- _Source excerpt_:
++++++++++
Strategic Practices: Hidden Histories of Gender in Finland 1880-2005

The research project is multidisciplinary, employing three historians and four ethnologists. The project is led by Professor Laura Stark, and the project members are: Docent Marja Kokko, FM Eerika Koskinen, FL Heli Niskanen, FL Pasi Saarimäki, FT Saara Tuomaala, and FM Arja Turunen. The project team’s research will be conducted during the period 2007-2010 in the Department of History and Ethnology, University of Jyväskylä, and the Department of History at the University of Helsinki. The purpose of the project is to form a tightly-knit research community to address complex theoretical issues of gender and power which are more fruitfully addressed by an interdisciplinary project than individual researchers working separately.

In recent decades, gender history research has been dominated by the concept of sukupuolijärjestelmä, introduced by Swedish historian Yvonne Hirdmann in 1988. This model aroused intense interest and spawned a wave of empirical and theoretical research in the 1990s. The sukupuolijärjestelmä  model states that the basic logic of gender operates along the horizontal axis of gender difference and the vertical axis of gender hierarchy, in which maleness and masculinity are the standard of ranking. It also includes the concept of an historical series of  'gender contracts' between men and women which have specified the rights, roles and responsibilities of each.
++++++++++
- _Source data_:
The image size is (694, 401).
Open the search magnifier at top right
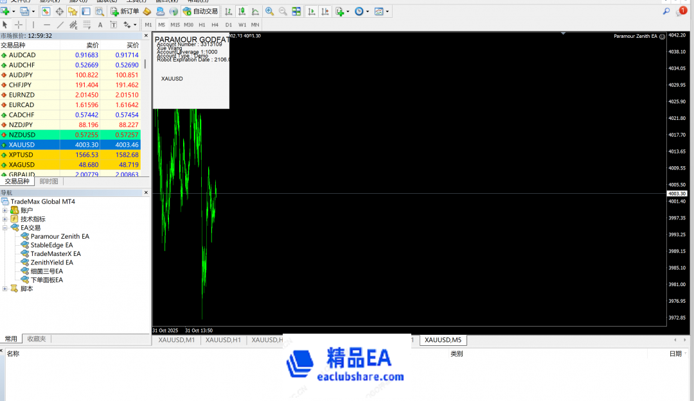pos(666,12)
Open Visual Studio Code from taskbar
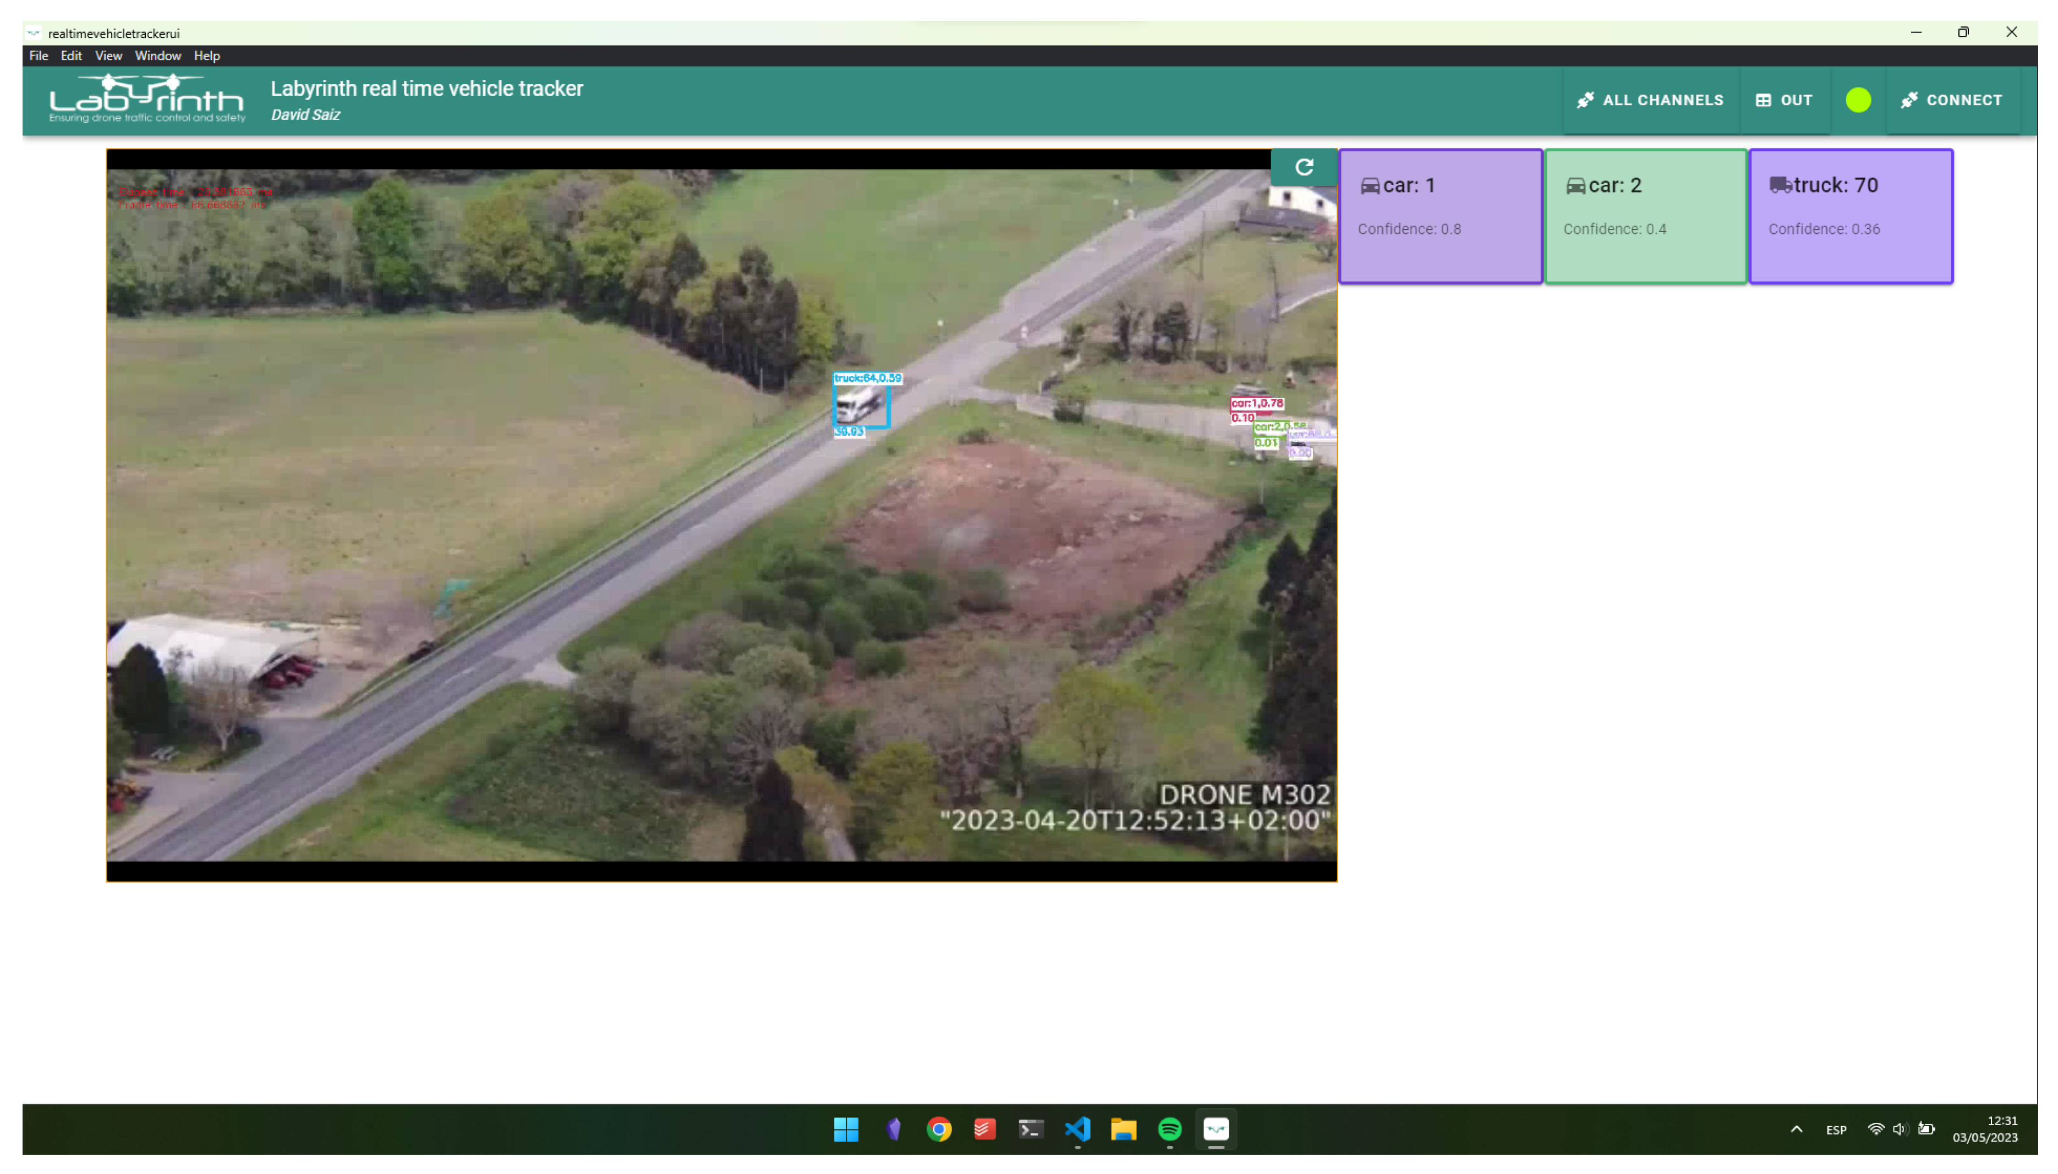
++++++++++
Copy out the entire project description word for word. Rely only on the project description above.

Strategic Practices: Hidden Histories of Gender in Finland 1880-2005

The research project is multidisciplinary, employing three historians and four ethnologists. The project is led by Professor Laura Stark, and the project members are: Docent Marja Kokko, FM Eerika Koskinen, FL Heli Niskanen, FL Pasi Saarimäki, FT Saara Tuomaala, and FM Arja Turunen. The project team’s research will be conducted during the period 2007-2010 in the Department of History and Ethnology, University of Jyväskylä, and the Department of History at the University of Helsinki. The purpose of the project is to form a tightly-knit research community to address complex theoretical issues of gender and power which are more fruitfully addressed by an interdisciplinary project than individual researchers working separately.

In recent decades, gender history research has been dominated by the concept of sukupuolijärjestelmä, introduced by Swedish historian Yvonne Hirdmann in 1988. This model aroused intense interest and spawned a wave of empirical and theoretical research in the 1990s. The sukupuolijärjestelmä  model states that the basic logic of gender operates along the horizontal axis of gender difference and the vertical axis of gender hierarchy, in which maleness and masculinity are the standard of ranking. It also includes the concept of an historical series of  'gender contracts' between men and women which have specified the rights, roles and responsibilities of each.